Growing & Winemaking


Fruit Flies Play Role in Sour Rot Complex

January 2018
by Megan Hall, Gregory Loeb and Wayne Wilcox

Sour rot is a term that is widely and somewhat inexactly used to refer to a group of late-season bunch rots that are particularly problematic on tight-cluster or thin-skin grape varieties. In California, it is another name given to a complex of fungal species and other microorganisms often referred to as summer bunch rot, which is reported to begin attacking berries when they reach a maturity stage corresponding to 8° Brix.

In many other parts of the world, and in most of the published literature, sour rot is a syndrome characterized by decay, oxidation (browning) of the berry skin and the smell of acetic acid (vinegar) emanating from diseased grapes that break down and begin to leak their contents, hence the “sour” designation.

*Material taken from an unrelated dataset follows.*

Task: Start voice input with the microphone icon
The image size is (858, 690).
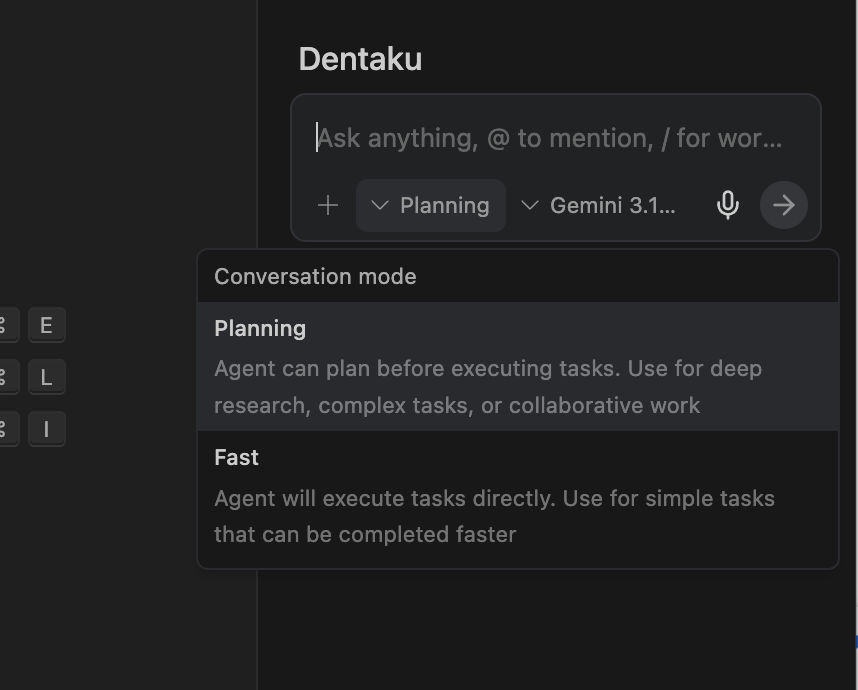Action: [728, 205]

Although mold fungi such as those in the California complex are sometimes present as secondary decay organisms, they are not necessary components of this form of sour rot elsewhere (see photo above). Studies conducted on Riesling, Pinot Noir and other V. vinifera cultivars in Ontario, Canada, have shown that they are not susceptible to such disease development until they reach a maturity stage of 15° Brix. 

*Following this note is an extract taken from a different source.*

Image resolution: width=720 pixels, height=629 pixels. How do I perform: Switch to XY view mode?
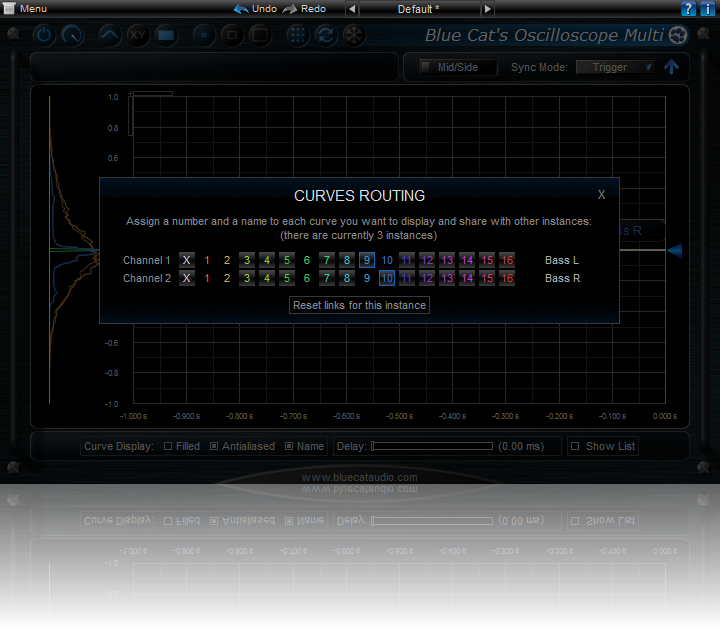coord(138,35)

To successfully manage a disease, it is important to identify the specific organisms involved and how they interact with the plant host and environment to produce the condition. In the past four years, we have studied sour rot in the laboratory and a series of vineyard trials in New York to identify specific organisms and conditions that are needed for sour rot to develop there and, consequently, how to manage it. This has allowed us to develop a definition of the disease as seen in eastern North America, Europe, Oregon and elsewhere—as well as a pesticide program to manage it—and to identify significant differences in disease severity related to trellising systems. 

Wounds are important
Although sour rot occurs sporadically, it has been reported worldwide where and when conditions for the disease are favorable. Such conditions are poorly defined but often include pre-harvest rains and temperatures regularly exceeding 65° F during the final stage of ripening. Once sour rot begins, typically following rain that occurs after berries reach 15° Brix, it often spreads rapidly.

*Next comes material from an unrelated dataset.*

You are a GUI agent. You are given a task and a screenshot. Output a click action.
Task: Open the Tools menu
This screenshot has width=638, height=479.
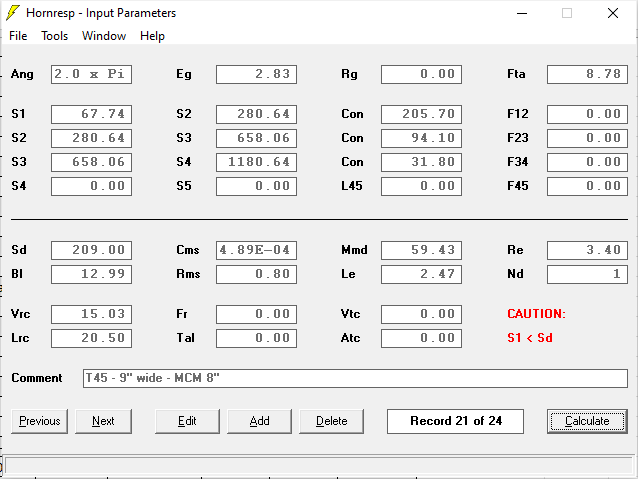click(x=54, y=36)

Wounds are necessary for entry of the yeast, bacteria and fruit flies that are causal components of the sour rot complex, and these microorganisms are distributed to them by rain or heavy dew. Although such wounds are sometimes due to birds and insects, sour rot more commonly begins through cracks in the grape skin caused by rain or by swelling of the berries as they take up water and pull away from pedicels (berry stems) in tightly compressed clusters shortly before harvest.

In the summer bunch rot complex in California, rain is not a requirement. Skin-splitting from irrigation, temperature flux and/or rapid growth appear to provide wounds for entry of the causal organisms, then wind, insects and perhaps birds seem to facilitate disease spread. It also seems likely that the various mold fungi that enter these wounds as early as 8° Brix cause decay and further breakdown of the berries, allowing yeast and bacteria to enter later and produce the acetic acid responsible for the smell of vinegar, although this has not been proven.

Wounds also let oxygen into the berry. This is necessary for the conversion of ethanol, first produced by yeasts, to acetic acid by specific bacteria within the berry. In turn, volatilization of ethanol and acetic acid attract Drosophila fruit flies that feed on the yeast and bacteria producing these compounds, and the insects then spread the microorganisms to new berries.

Determining the cause of sour rot
Our study began with the collection of sour-rotted clusters from 16 vineyards in the Finger Lakes region of New York. High levels of both ethanol and acetic acid were found (averaging 1.14 g/L and 1.58 g/L, respectively, in two years of sampling). More than 1,300 individual microbial isolates were recovered, more than 90% of which fell into four categories: two Metschnikowia spp. yeast strains, Gluconobacter cerinus (an acetic acid bacterium, or AAB), and a ubiquitous environmental bacterium (Rahnella sp.) neither associated with acetic acid production nor considered a plant pathogen.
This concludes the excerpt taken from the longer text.